━━━━━ Fragmento seleccionado

Profesor Chartier, me gustaría preguntarle por uno de los asuntos más espinosos sobre los que ha trabajado en su obra: el de la llamada «cultura popular». Usted no solo escribió su famoso ensayo sobre la Biblioteca Azul, que reunía libros que algunos historiadores, como Robert Mandrou, definieron como destinados al «lector popular» –algo que usted discutió–, sino que también indagó en el concepto mismo de «cultura popular»7. De hecho, en un artículo publicado hace ya décadas afirmó que, en realidad, «la cultura popular es un concepto culto». Al mismo tiempo, usted ha valorado muy positivamente el trabajo de Carlo Ginzburg sobre el molinero Menocchio8, afirmando que mostró modos populares de lectura, incluso respecto de textos que provenían de la cultura hegemónica. ¿En qué medida la cultura popular supone un desafío para la historia del libro y la historia de la lectura? ¿De qué hablamos cuando nos referimos a los modos populares de leer?

━━━━━━━━━━
━━━━━ Extractos de entradas

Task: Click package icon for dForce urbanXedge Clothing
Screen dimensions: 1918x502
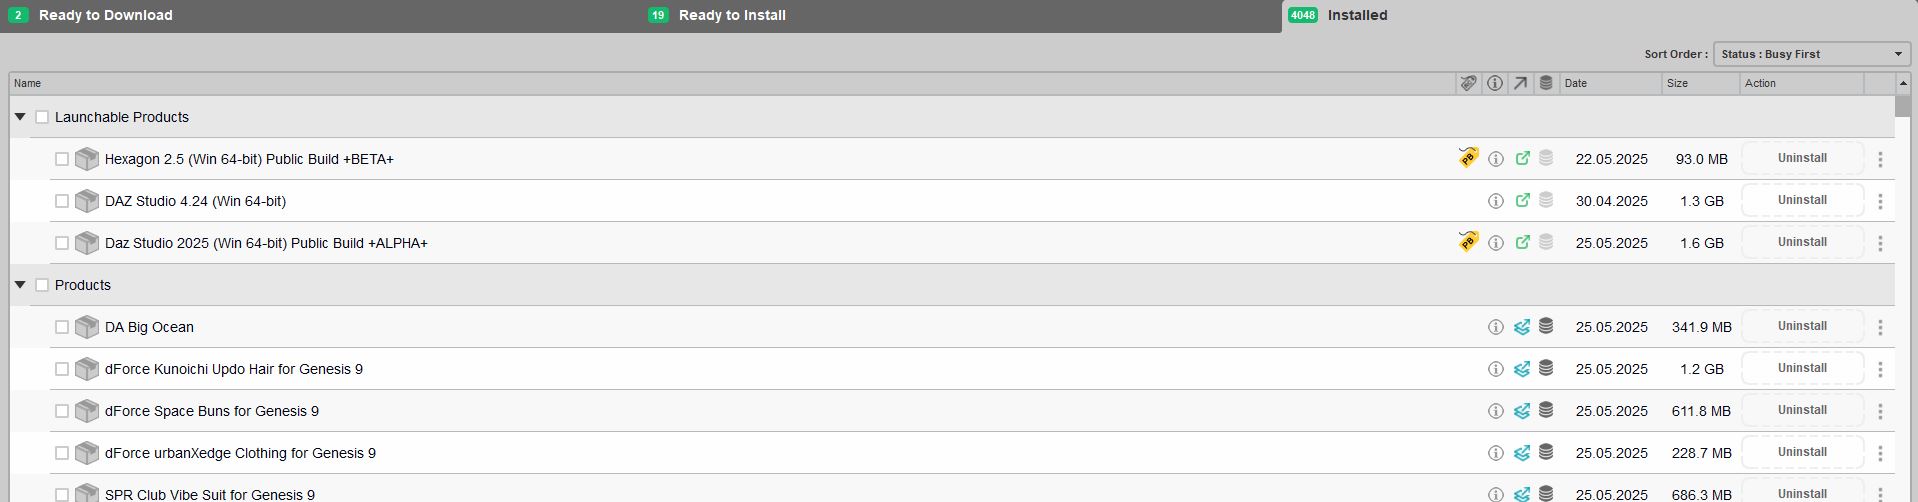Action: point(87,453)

━━━━━━━━━━
━━━━━ Extractos de entradas

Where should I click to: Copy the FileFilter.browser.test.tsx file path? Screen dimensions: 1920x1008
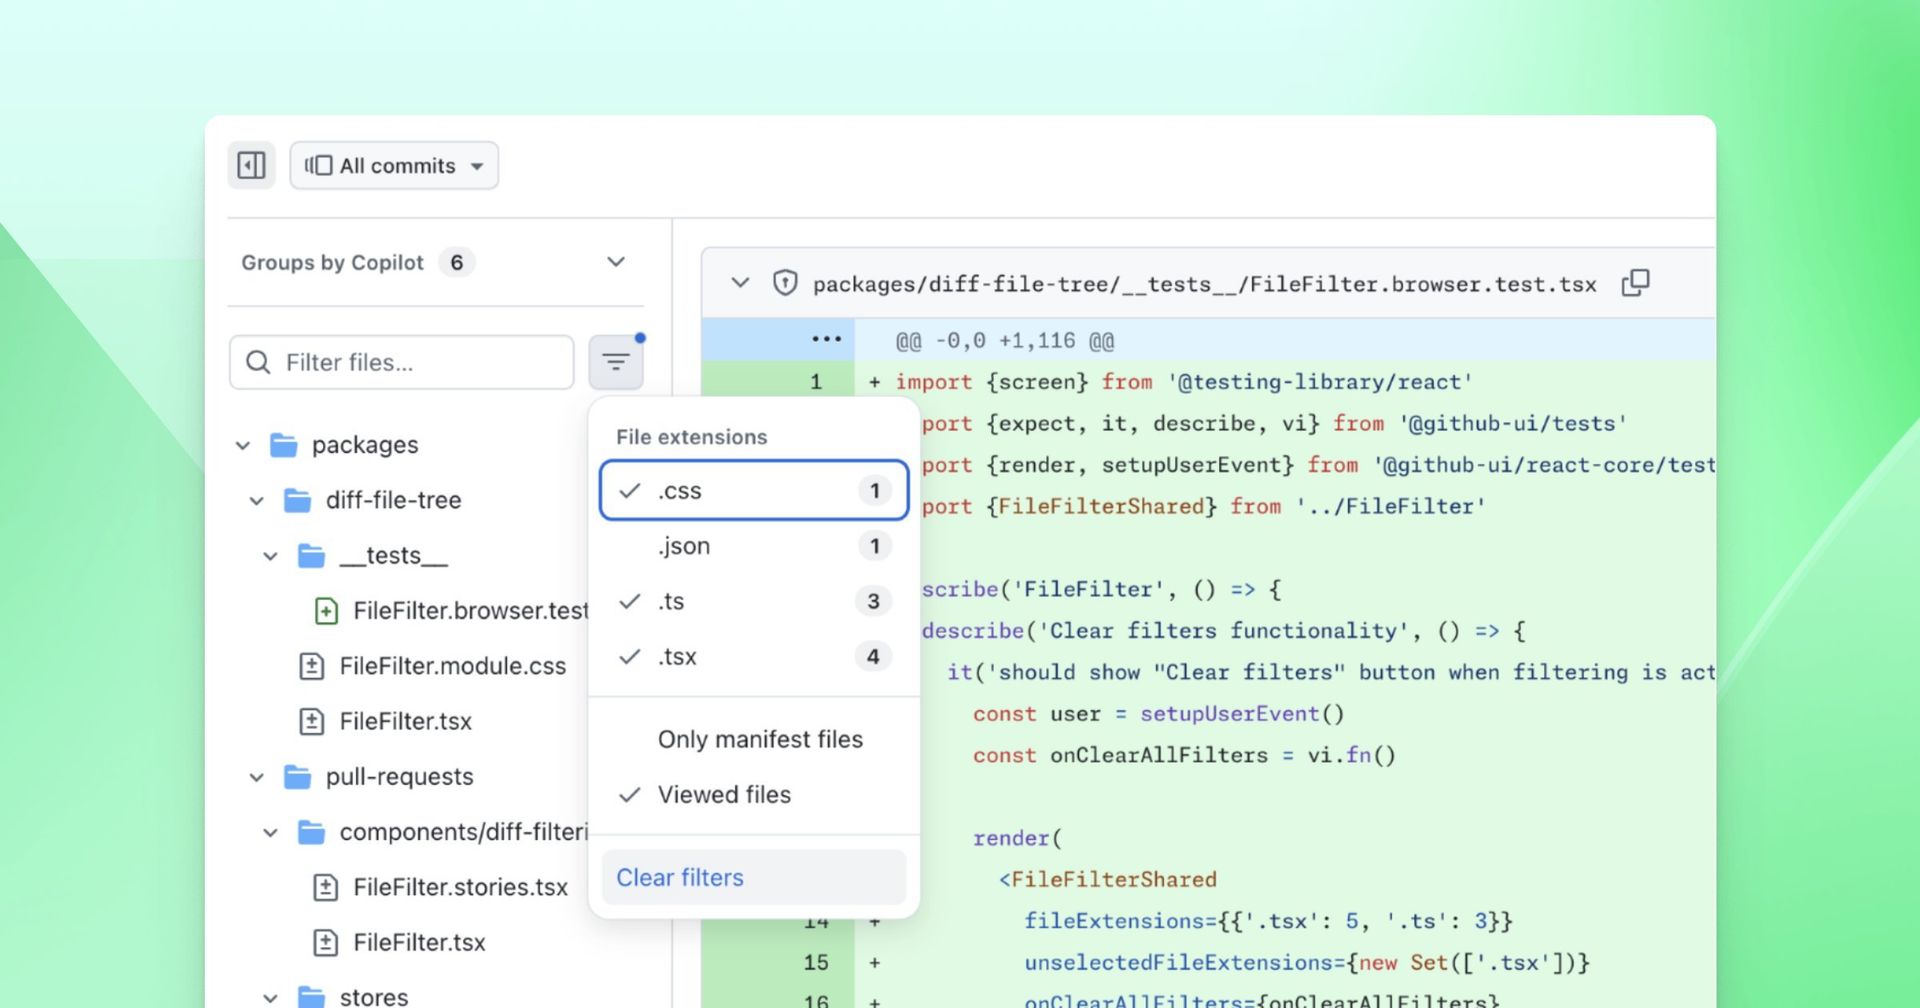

━━━━━━━━━━
━━━━━ Extractos de entradas

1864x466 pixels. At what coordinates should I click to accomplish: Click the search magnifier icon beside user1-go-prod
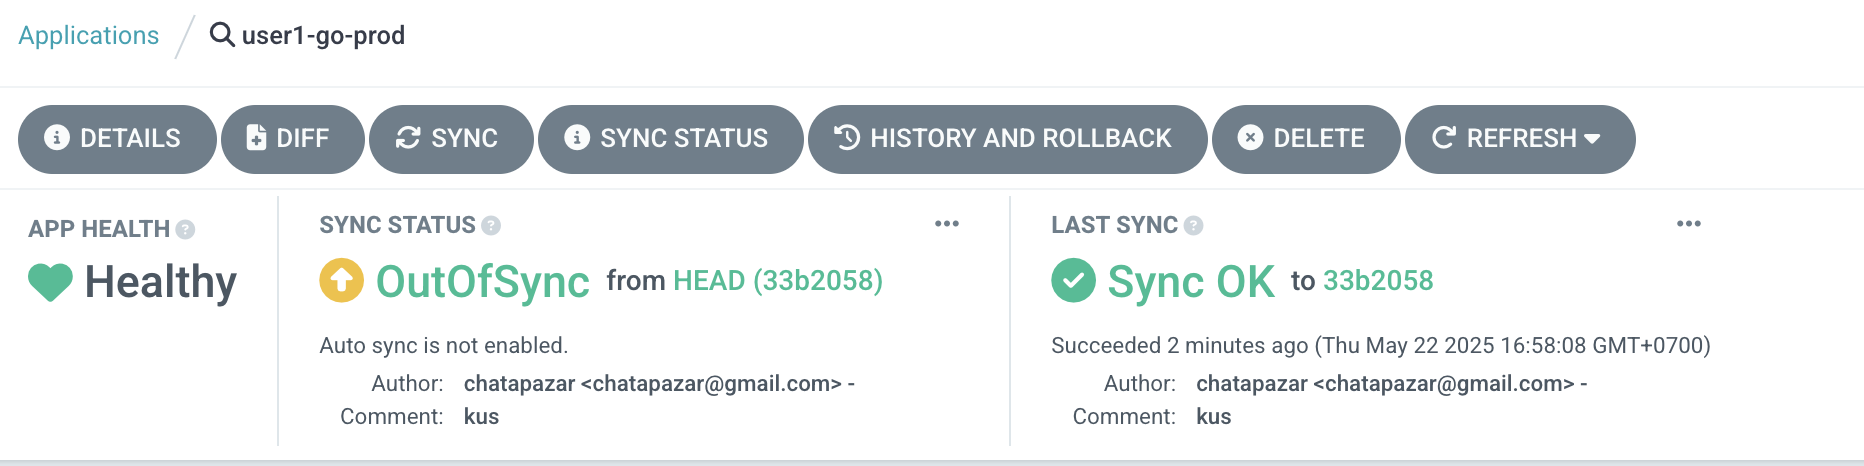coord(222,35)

━━━━━━━━━━

| Tareas del ejercicio |
- A) En el fragmento de la entrevista sobre cultura popular, ¿qué historiador definió los libros de la Biblioteca Azul como destinados al «lector popular»?
- B) Prosigue el fragmento de la entrevista a Chartier sobre la cultura popular a partir de la pregunta con la que termina.

| Respuestas del ejercicio |
- A) Robert Mandrou.

- B)
La cuestión de la cultura popular siempre ha sido muy problemática, porque si bien podemos afirmar que existe algo que denominamos «pueblo», el conflicto comienza cuando pensamos en qué consiste exactamente. Y lo mismo sucede, lógicamente, cuando hablamos en términos de «cultura popular». Esto conduce a una multiplicidad de definiciones posibles, que no siempre tienen un punto en común. Por un lado, se puede adoptar una definición estrictamente social o socioprofesional, que lleva a que lo popular sea establecido en relación con ciertas clases sociales presentes en una sociedad concreta. Pero también se puede adoptar una definición mediática, en la que lo popular es lo exitoso, lo masivo, lo que trasciende las clases sociales o que parece, a priori, trascenderlas. Esto muestra que, conforme a las aproximaciones, el sentido de lo que llamamos pueblo y, por ende, de lo que consideramos como «popular» se modifica. Un segundo problema consiste en pensar esa cultura que ha sido definida como «popular» como un sistema autónomo y cerrado que tiene su propia lógica. Esta es la tentación del folclore, de la folclorización de lo popular. Pero también es problemático pensar la cultura popular en términos de carencia y de dependencia en relación con la cultura dominante, erudita. Si la primera perspectiva es la de una cultura popular carnavalesca, que es independiente del resto de la cultura, constituyéndose como un sistema cerrado, la segunda perspectiva piensa la cultura popular como desprovista de una cierta legitimidad. La tensión entre estas dos miradas ha sido esencial en los trabajos históricos, como lo muestra claramente la obra de Peter Burke.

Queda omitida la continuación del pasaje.